Elle envoie le courriel à son patron à Elle envoie le courriel à qui? À son patron. à Elle lui envoie le courriel.
Dit zijn de indirecte object voornaamwoorden:
Singulier | Pluriel |
---|---|
me | nous |
te | vous |
lui | leur |
Elle telephone à ses parents à Elle leur téléphone.
Sophie lit à sa fille chaque soir à Elle lui lit chaque soir.
Mes grand-parents parlent à moi et mes cousins à Mes grand-parents nous parlent.
LES PRONOMS ADVERBIAUX “Y” ET “EN”
Bijwoordelijke voornaamwoorden vervangen objecten van een voorzetsel. Y betekent daar en staat altijd voor een plaats die wordt voorafgegaan door een voorzetsel zoals à, dans, chez, en of sur.
Isabelle va à la boulangerie à Isabelle y va.
Ce week-end Kendji restera chez ses parents à Kendji y restera.
Le chat dort sur l’étagère; il y fait souvent des siestes.
Het voornaamwoord en betekent van het/van hen en vervangt een zelfstandig naamwoord voorafgegaan door de. U zult merken dat wanneer er sprake is van een uitdrukking van hoeveelheid, de hoeveelheid zelf aan het einde van de zin blijft staan; hetzelfde geldt voor getallen
Les livres pour le cours de Professeur Mathias?

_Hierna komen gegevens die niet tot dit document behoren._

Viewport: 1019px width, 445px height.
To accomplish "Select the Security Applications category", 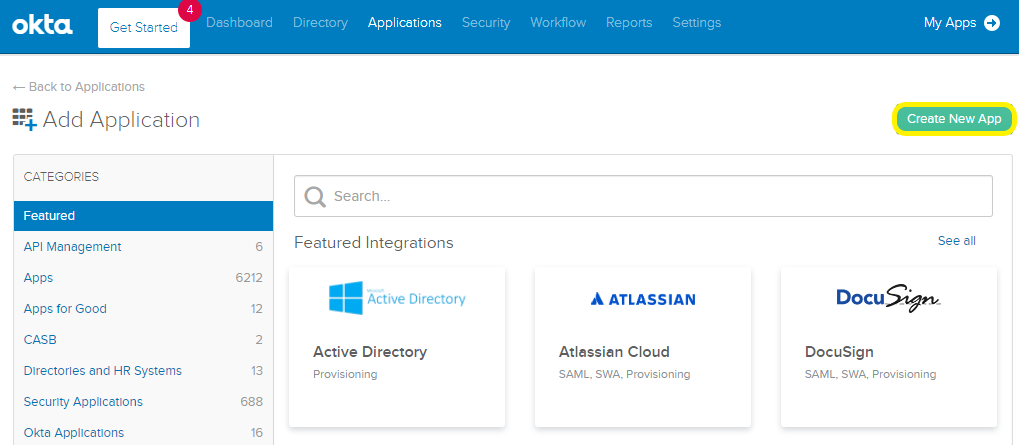I will pos(83,402).
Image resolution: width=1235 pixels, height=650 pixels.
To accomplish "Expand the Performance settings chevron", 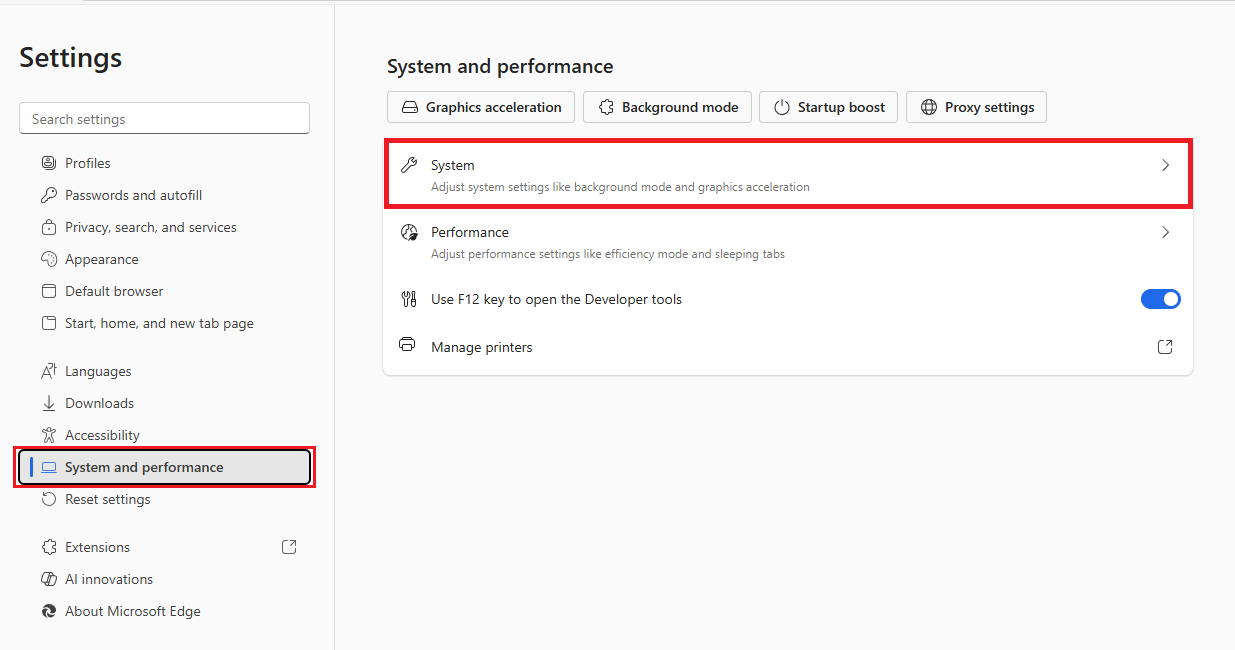I will click(x=1165, y=232).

J’en ai acheté deux.
J’ai plusieurs chaussures rouges à J’en ai plusieurs.
Les filles parlent toujours des garçons à Les filles en parlent toujours.
Nous mangeons beaucoup de pizza à Nous en mangeons beaucoup.
PLAATSING VAN VOORNAAMWOORDEN
Zoals eerder gezegd, worden objectieve voornaamwoorden in de tegenwoordige tijd altijd voor het werkwoord geplaatst.
Je la mange.
Tu lui écris
J’y vais.
Nous en achetons trois.
In de passé composé worden de voornaamwoorden voor de hulpwerkwoorden avoir en être geplaatst. Als er een lijdend voorwerp in de passé composé staat, moet u ook het voltooid deelwoord in geslacht en getal laten overeenkomen met het lijdend voorwerp.
J’y suis allé hier.
Les chocolats? Je les ai offerts à ma copine.
Tu m’as envoyé un très joli cadeau!
Madame LeBeau? On l’ vue il y a quelques minutes.
DUBBELE VOORWERPS-/BIJWOORDELIJKE VOORNAAMWOORDEN
Het is mogelijk om meerdere voornaamwoorden tegelijk in één zin te gebruiken, zoals in het Engels.
Ik ga hem daar ontmoeten.
We gaan met haar praten over het.
Om in het Frans meerdere voornaamwoorden in één zin te gebruiken, moeten ze in de volgende volgorde worden geplaatst, zelfs als de objecten waarmee de voornaamwoorden overeenkomen in een andere volgorde staan in de oorspronkelijke zin.
me | ||||
le | ||||
te | lui | |||
la | y | en | ||
nous | leur | |||
les | ||||
vous |
Il va donner les fleurs à sa femme à Il va les lui donner.
Nous devons acheter trois baguettes à la boulangerie. à Nous devons en y acheter trois.
Mon père conduit mon frère et moi chez nos grand-parents pour le week-end à Mon père nous y conduit pour le week-end.
Les fraises? Marie-Christine m’en a donné un kilo de son jardin.
Ne parle pas de la fête à Jean ou Bénédicte; on leur en parlera demain.